Over six years ending in June 2018, the University of Virginia Health System and its doctors sued former patients more than 36,000 times for over $106 million, seizing wages and bank accounts, putting liens on property and homes and forcing families into bankruptcy, a Kaiser Health News and Washington Post analysis has found. Uninsured patients are left to cover bills that are sometimes twice what a commercial insurer would have paid due to insurer discounts and negotiated rates. Under a Virginia program designed to help state and local governments collect debt, the health system also seized $22 million in state tax refunds to patients with outstanding medical bills in the last six fiscal years — most of it without court judgments, in addition to billing them for legal costs and interest on their unpaid bill.
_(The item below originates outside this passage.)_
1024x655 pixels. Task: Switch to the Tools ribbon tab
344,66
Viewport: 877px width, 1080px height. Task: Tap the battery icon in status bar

This nonprofit hospital system offers charity care and other community benefits to patients, but savings of only $4,000 in a retirement account can disqualify a family from aid, even if its income is barely above poverty level. Health system representatives have defended themselves, stating that suing patients and using collections agencies are last resorts. Contributing to the problem, standards for community benefit requirements are vague—the American Hospital Association merely requires hospitals to have a financial assistance policy and make “reasonable efforts” to determine whether a patient qualifies before initiating collections.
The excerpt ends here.